What you are asked to do
An exact repeat is needed of the lines from the one with "You are a GUI" through the last line of the data below. Please omit the pictures.

[Given entries — start]

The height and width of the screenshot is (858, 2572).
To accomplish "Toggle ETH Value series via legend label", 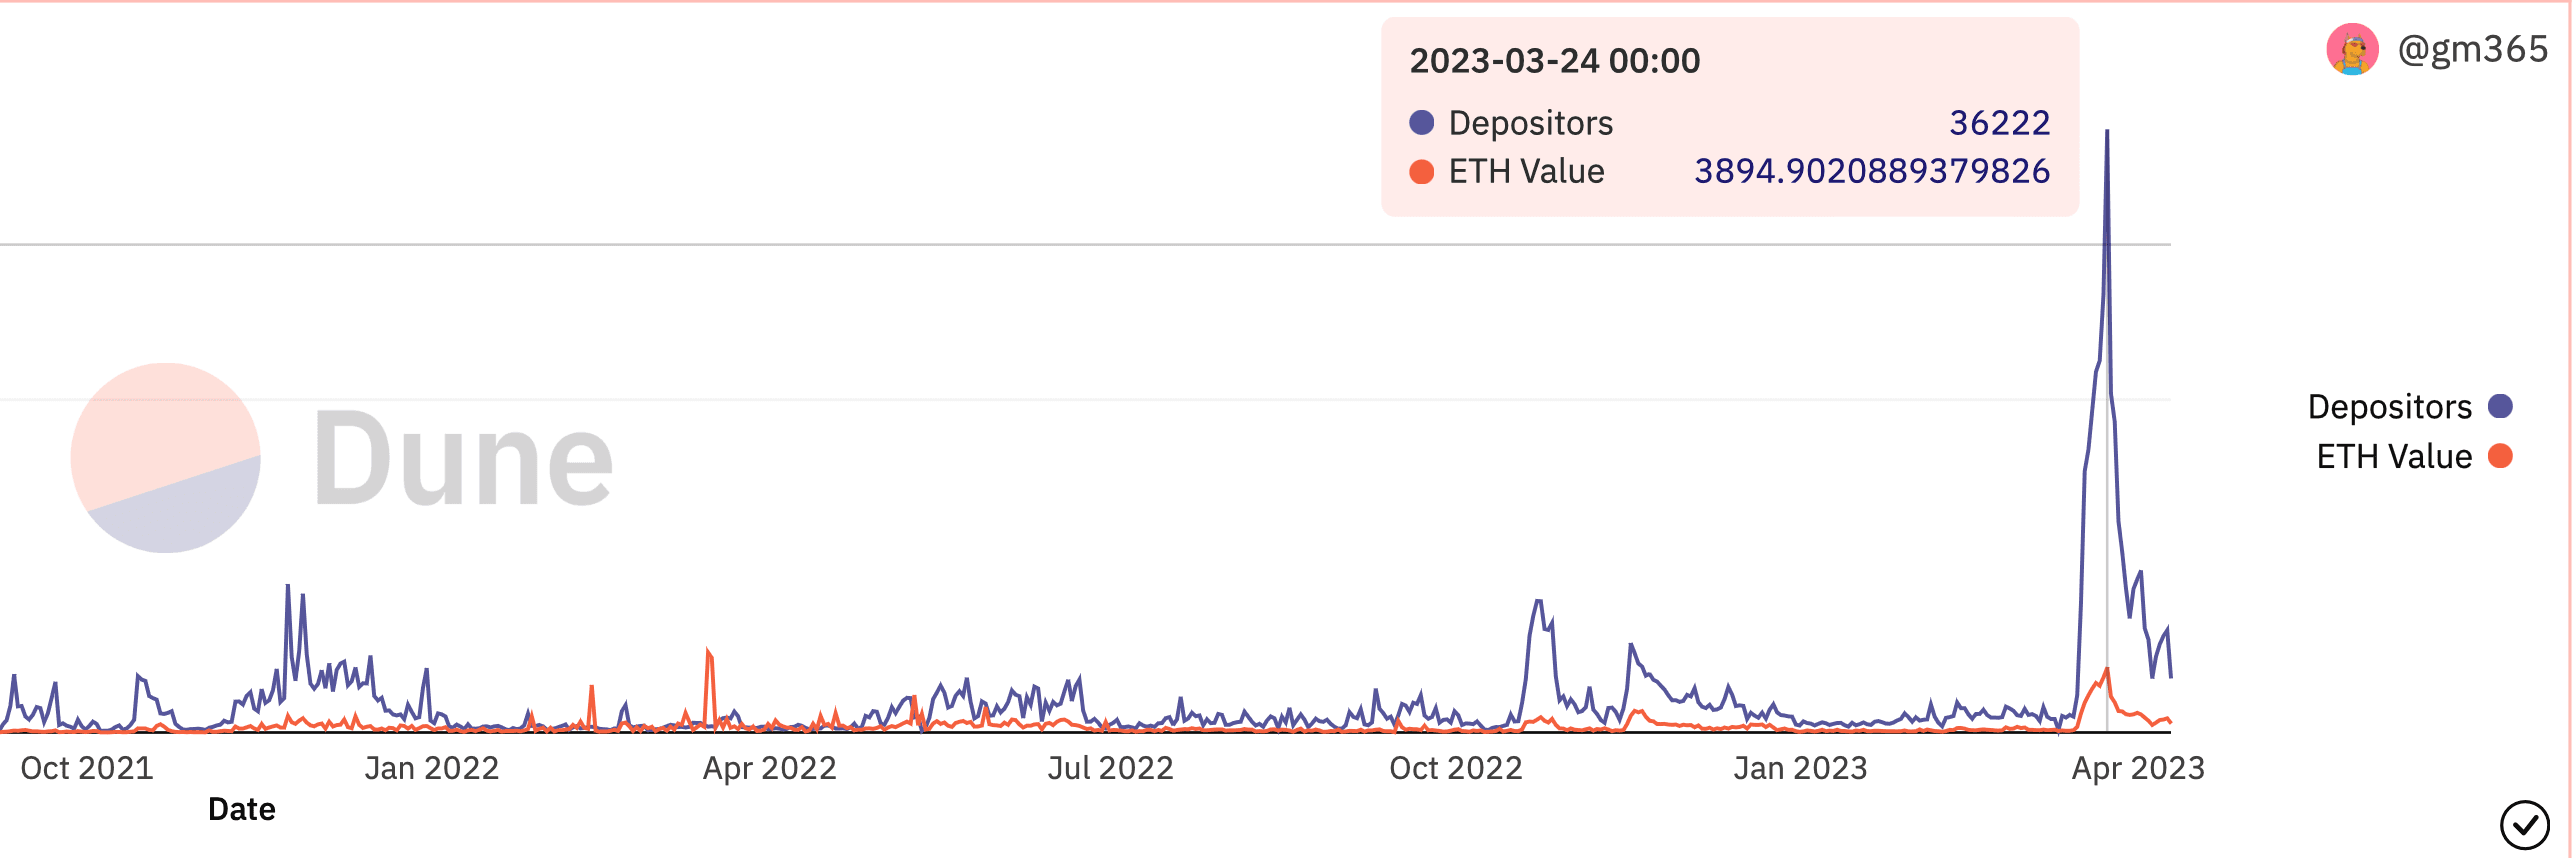I will [2394, 457].
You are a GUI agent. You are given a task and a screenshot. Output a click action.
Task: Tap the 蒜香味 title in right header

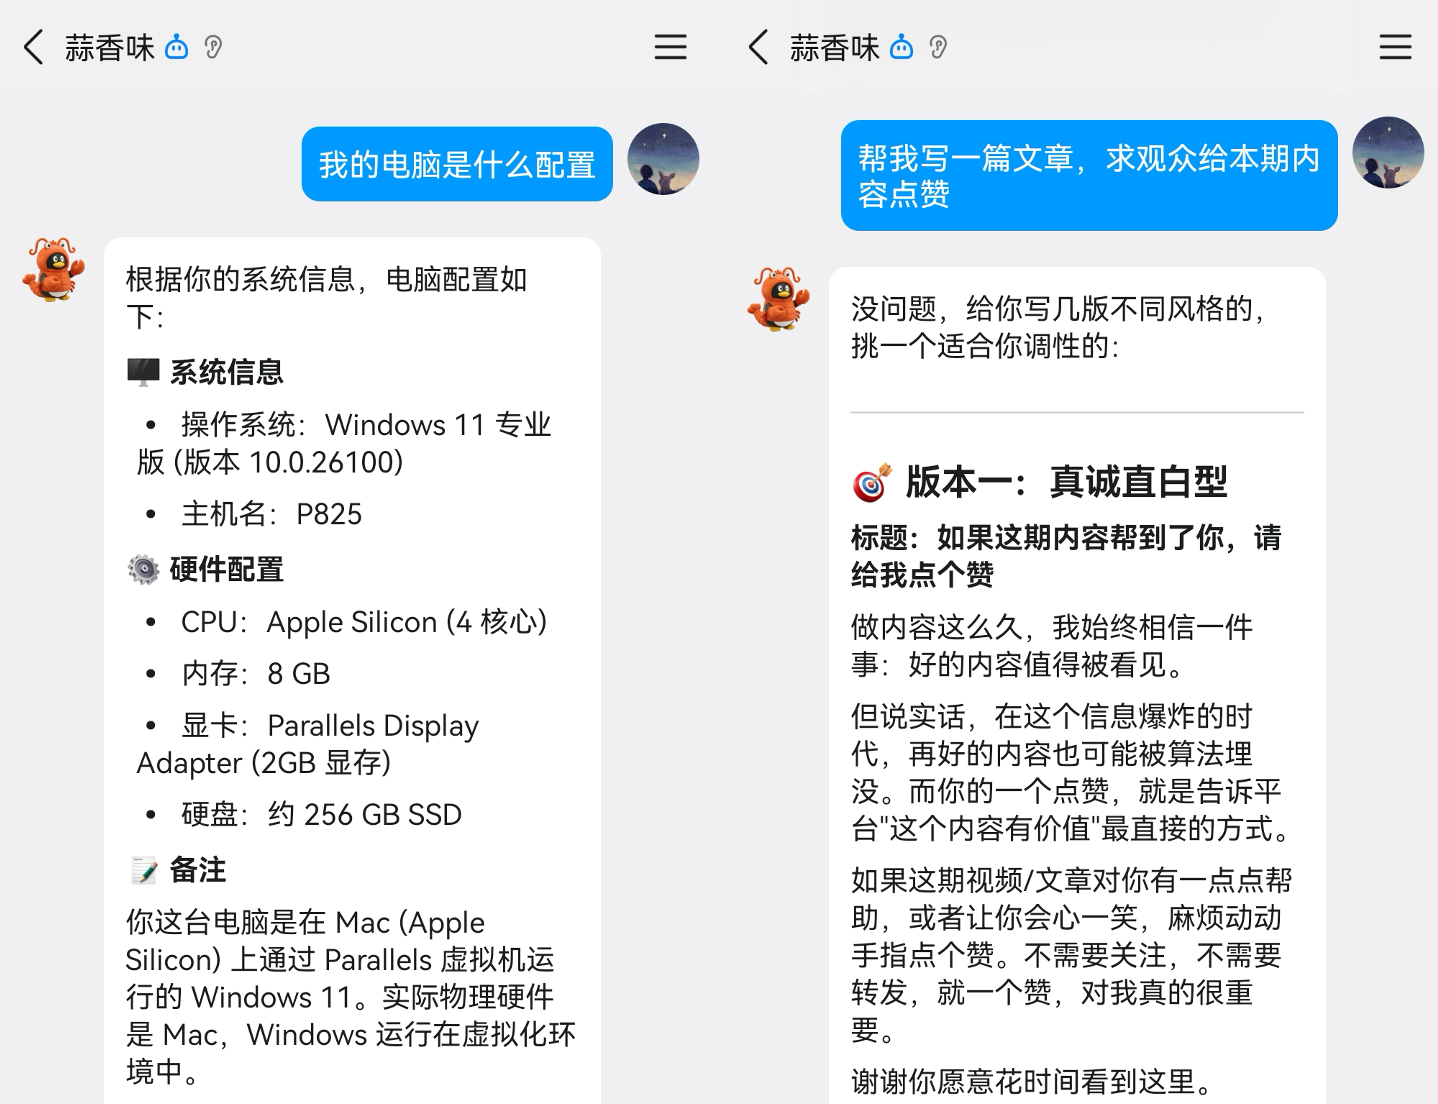pyautogui.click(x=835, y=47)
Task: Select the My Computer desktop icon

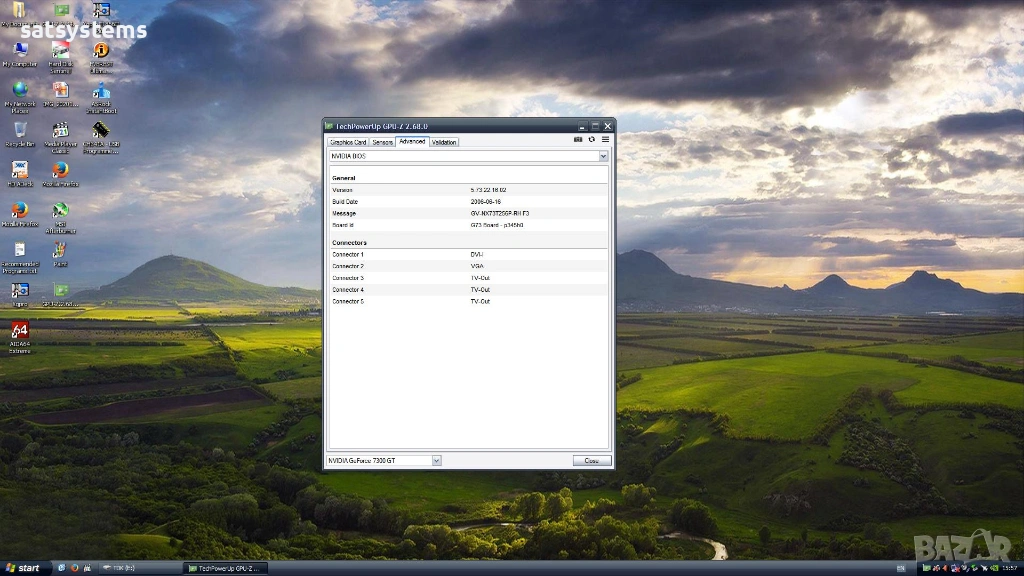Action: [x=19, y=50]
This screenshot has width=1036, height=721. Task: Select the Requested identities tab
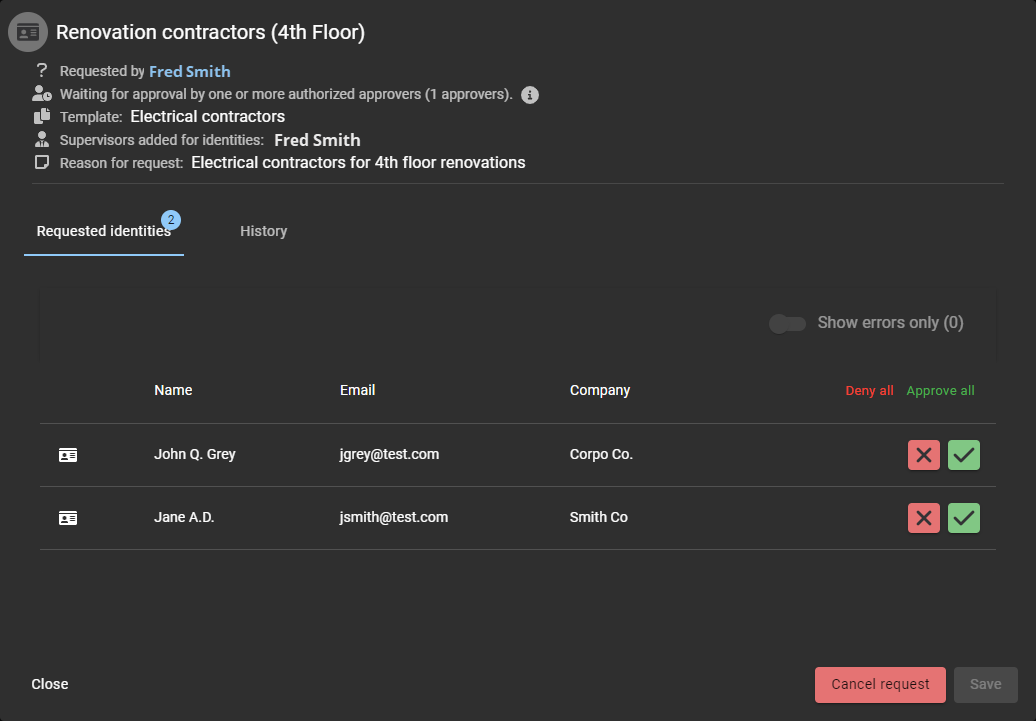click(x=103, y=231)
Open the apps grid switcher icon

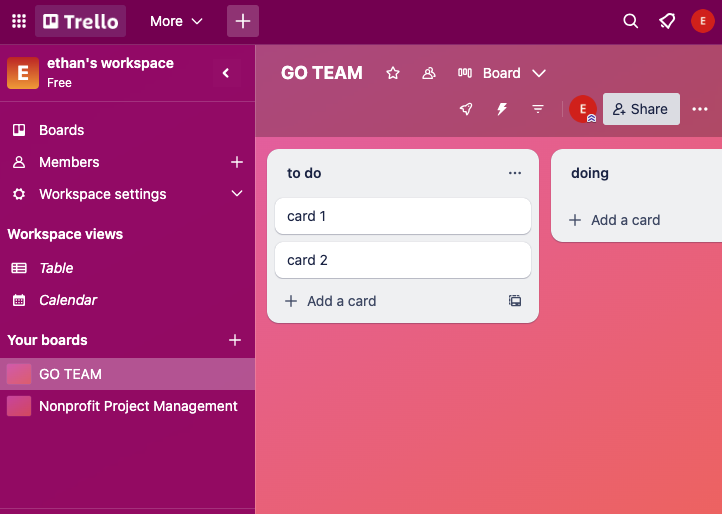click(19, 21)
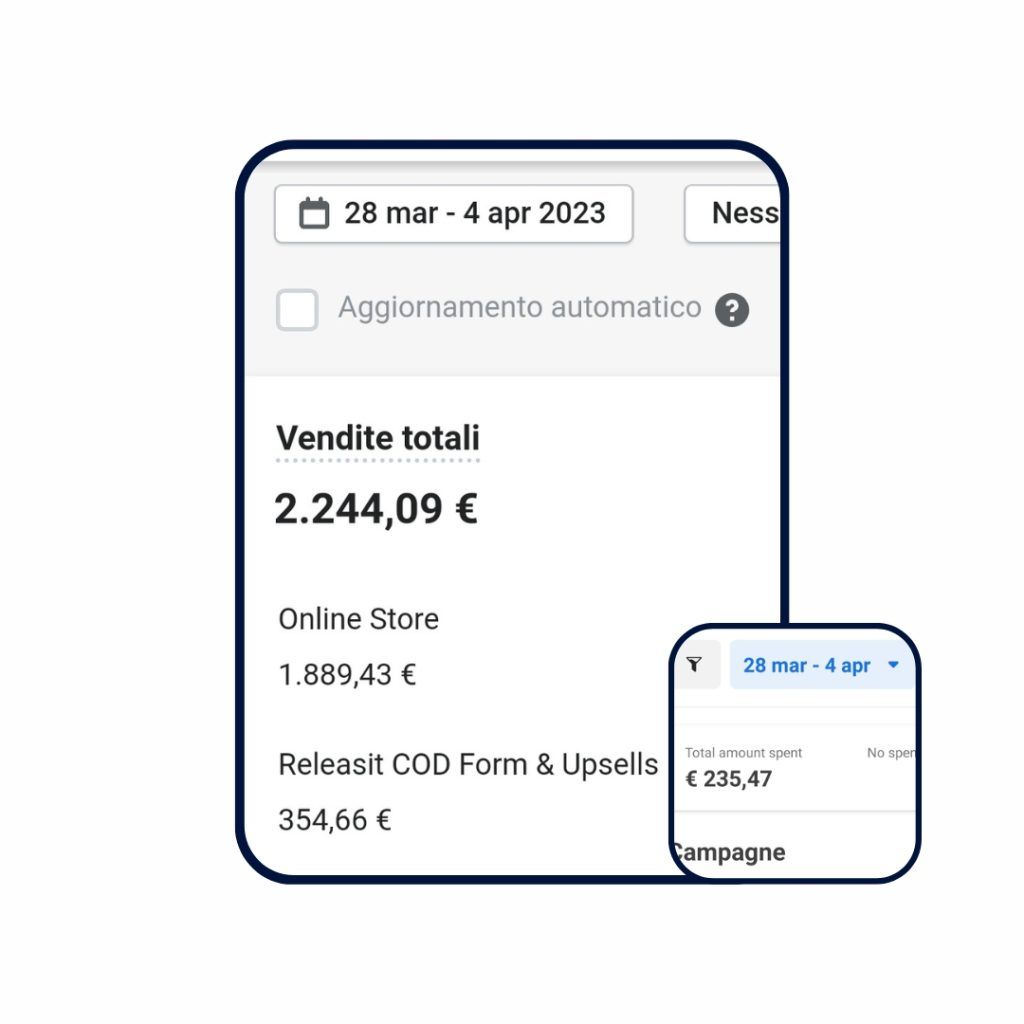Click the 1.889,43 € Online Store amount
Screen dimensions: 1024x1024
coord(347,675)
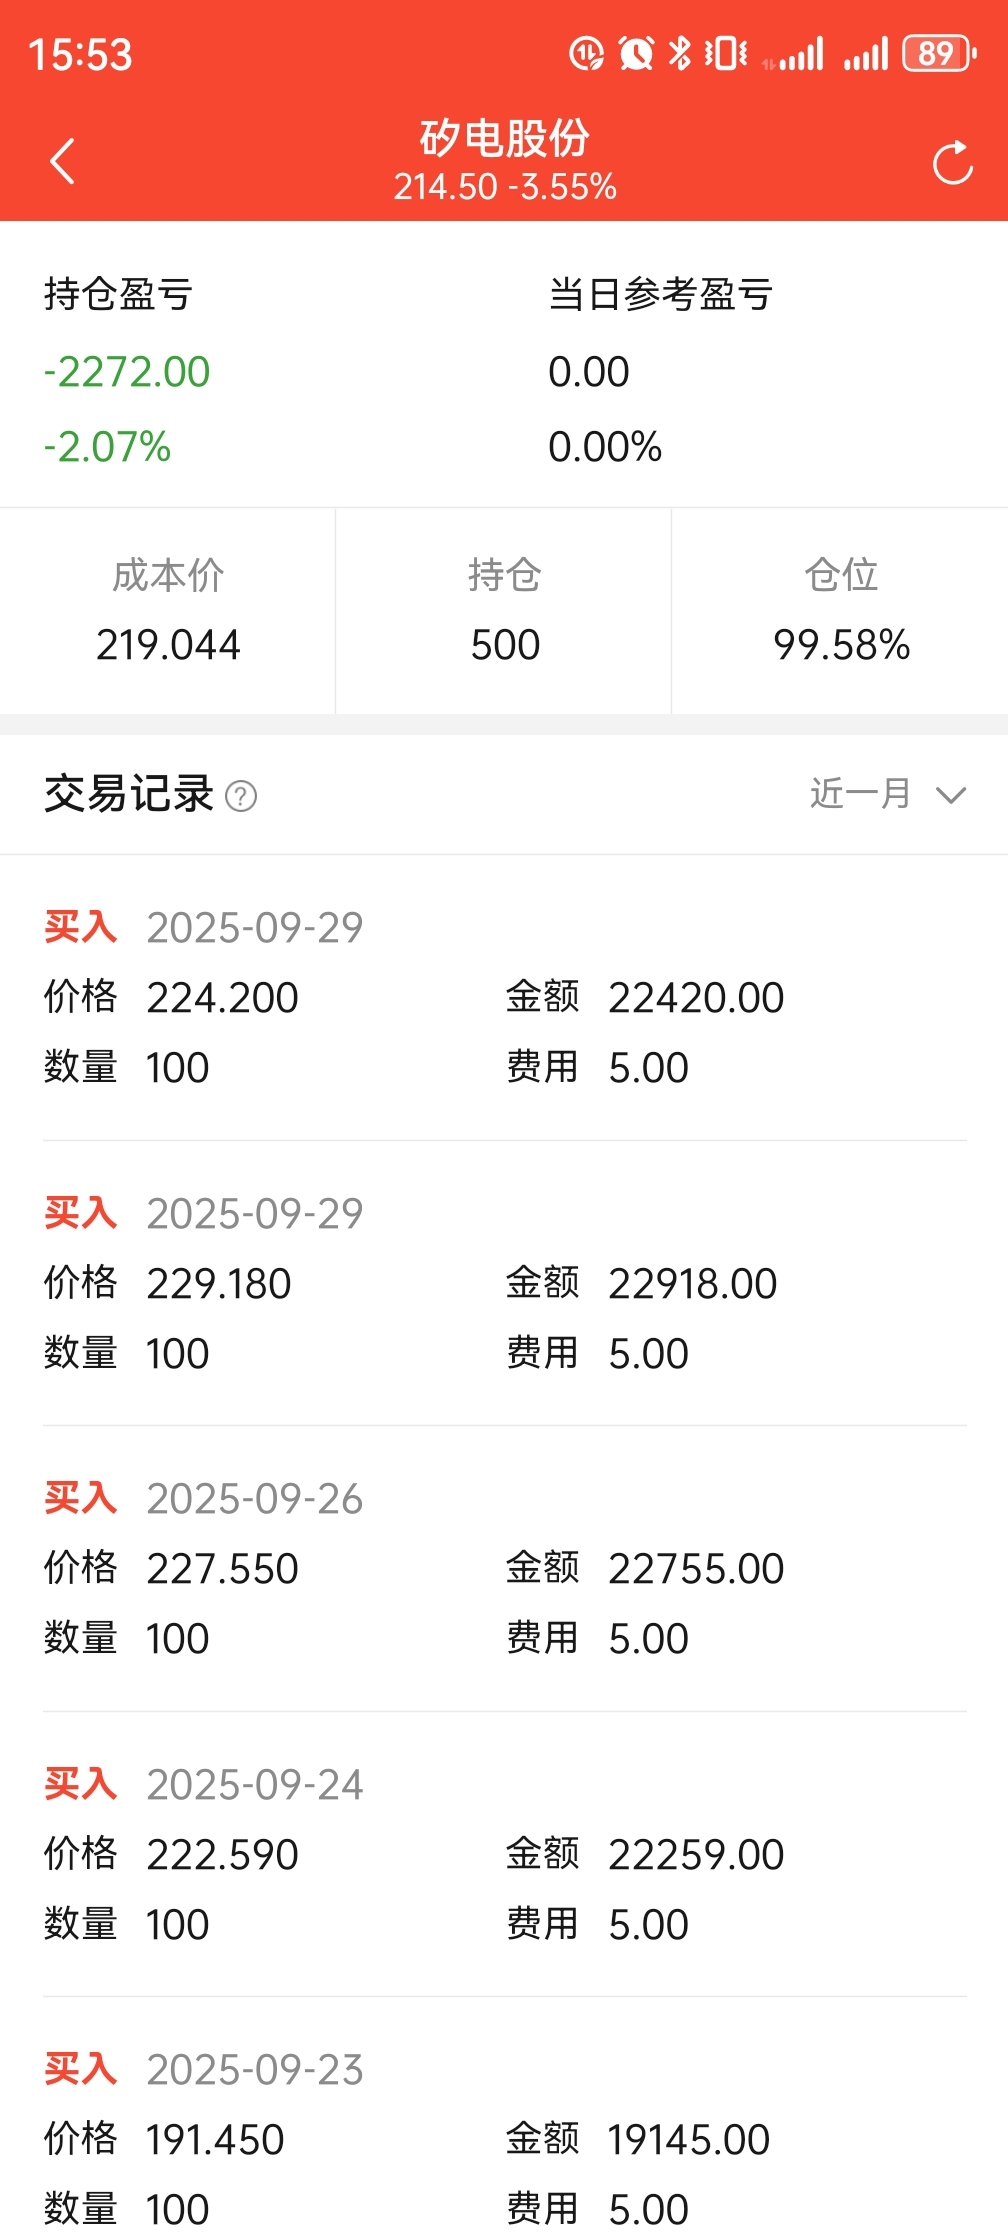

[Given entries — finish]

Answer to this problem
You are a GUI agent. You are given a task and a screenshot. Output a click action.
Task: Tap the 蒜香味 title in right header

pyautogui.click(x=835, y=47)
Task: Select the My Computer desktop icon

Action: [x=19, y=50]
This screenshot has width=1036, height=721. Task: Select the Requested identities tab
click(x=103, y=231)
Open the apps grid switcher icon

click(19, 21)
Click the 1.889,43 € Online Store amount
Screen dimensions: 1024x1024
coord(347,675)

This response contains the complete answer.